Stated exercise:
Reproduce the following HTCondor mailing-list post about collector and submit-machine tracking problems in full, word for word.

[Date Prev][Date Next][Thread Prev][Thread Next][Date Index][Thread Index]

[HTCondor-users] Fwd: Problems with HTCondor schedd or collector [tracking of submit machines]

I would like to add/re-iterate that there seems to be problems with a couple things, not just submit machines. If I run condor_status, I can see all condor machines and submit machines. If I run condor_status -master, I get a very small subset of the machines listed in the condor_status. Also, sometimes when I run condor_reconfig, I get an error that the master cannot be located even though the services are running and condor_status picks up the machine. For example:
C:\Users\odonnellm>condor_reconfig igskbacbwscdrs3
Can't find address for master igskbacbwscdrs3.gs.doi.net
Perhaps you need to query another pool.

So, it seems like this is an issue with the collector but not really sure.


---------- Forwarded message ----------
From: O'Donnell, Michael <odonnellm@xxxxxxxx>
Date: Fri, May 31, 2013 at 6:37 AM
Subject: Problems with HTCondor schedd or collector [tracking of submit machines]
To: HTCondor-Users Mail List <htcondor-users@xxxxxxxxxxx>
Cc: Michael O'Donnell <odonnellm@xxxxxxxx>

I have a windows pool with mostly HTCondor 7.8.7 and there seems to be a problem with the central manager tracking the submit machines. The schedd service is always running on these machines, but the central manager/collector cannot detect them after some time (there seems to be no pattern with machines or time). I am using a scheduled executable that runs every 30 minutes which tries to fix these problem, but I really need to find a better solution. The executable uses a condor_restart -schedd and condor_reconfig, which corrects the problem temporarily but this is not sustainable.

Data lines:
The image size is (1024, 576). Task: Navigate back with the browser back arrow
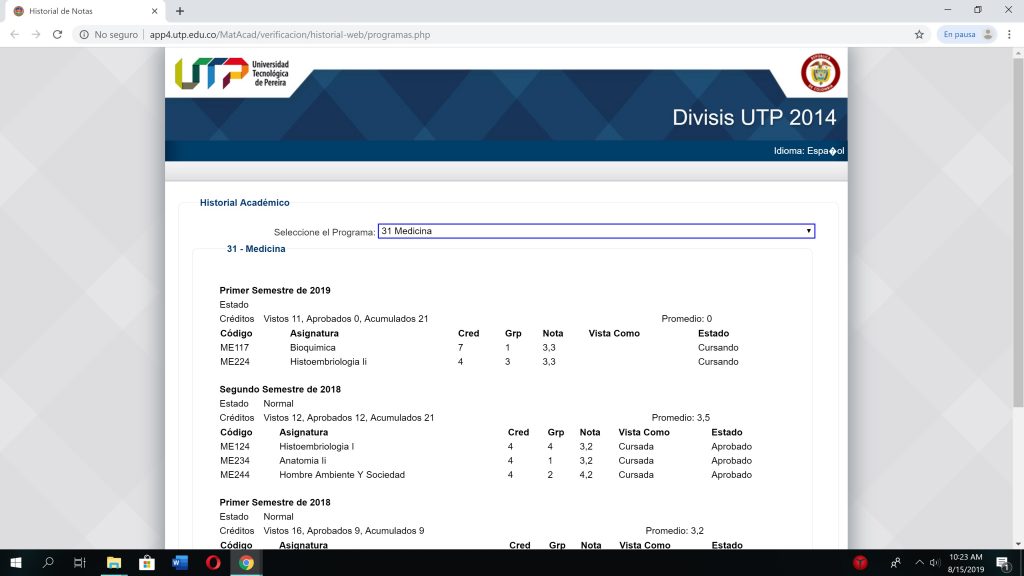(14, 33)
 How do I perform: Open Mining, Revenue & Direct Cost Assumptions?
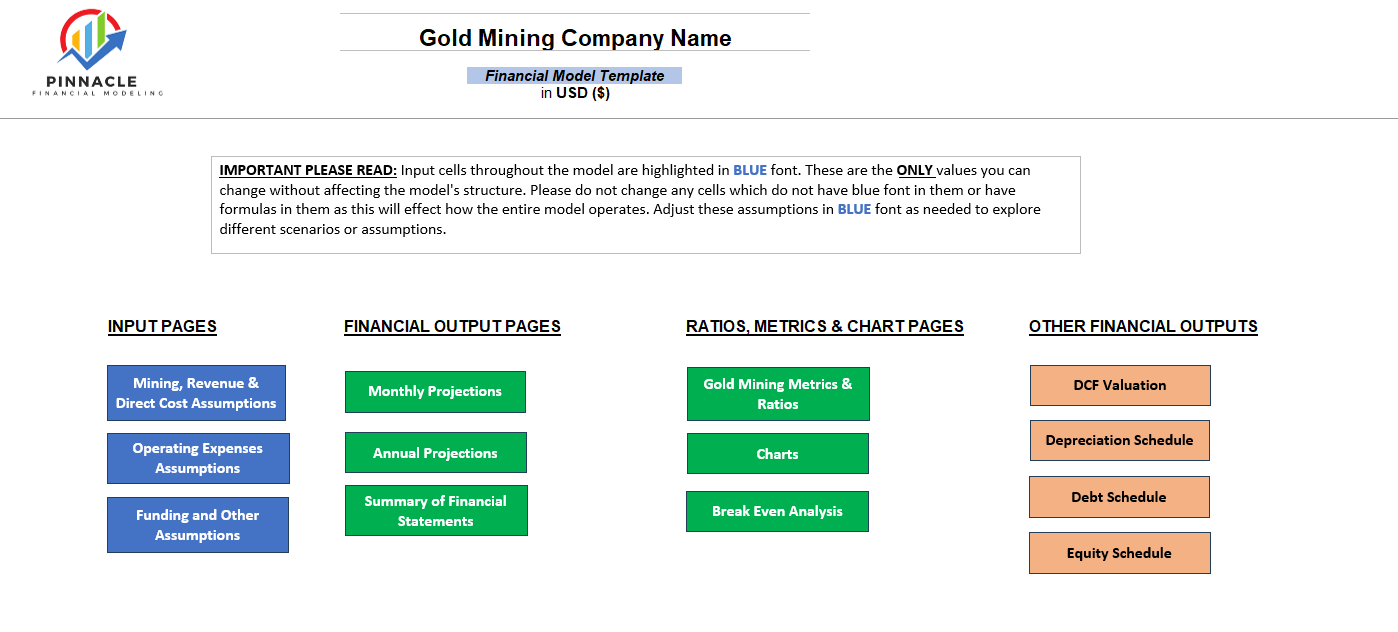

Reply to the task:
[Date Prev][Date Next][Thread Prev][Thread Next][Date Index][Thread Index]

[HTCondor-users] Fwd: Problems with HTCondor schedd or collector [tracking of submit machines]

I would like to add/re-iterate that there seems to be problems with a couple things, not just submit machines. If I run condor_status, I can see all condor machines and submit machines. If I run condor_status -master, I get a very small subset of the machines listed in the condor_status. Also, sometimes when I run condor_reconfig, I get an error that the master cannot be located even though the services are running and condor_status picks up the machine. For example:
C:\Users\odonnellm>condor_reconfig igskbacbwscdrs3
Can't find address for master igskbacbwscdrs3.gs.doi.net
Perhaps you need to query another pool.

So, it seems like this is an issue with the collector but not really sure.


---------- Forwarded message ----------
From: O'Donnell, Michael <odonnellm@xxxxxxxx>
Date: Fri, May 31, 2013 at 6:37 AM
Subject: Problems with HTCondor schedd or collector [tracking of submit machines]
To: HTCondor-Users Mail List <htcondor-users@xxxxxxxxxxx>
Cc: Michael O'Donnell <odonnellm@xxxxxxxx>

I have a windows pool with mostly HTCondor 7.8.7 and there seems to be a problem with the central manager tracking the submit machines. The schedd service is always running on these machines, but the central manager/collector cannot detect them after some time (there seems to be no pattern with machines or time). I am using a scheduled executable that runs every 30 minutes which tries to fix these problem, but I really need to find a better solution. The executable uses a condor_restart -schedd and condor_reconfig, which corrects the problem temporarily but this is not sustainable.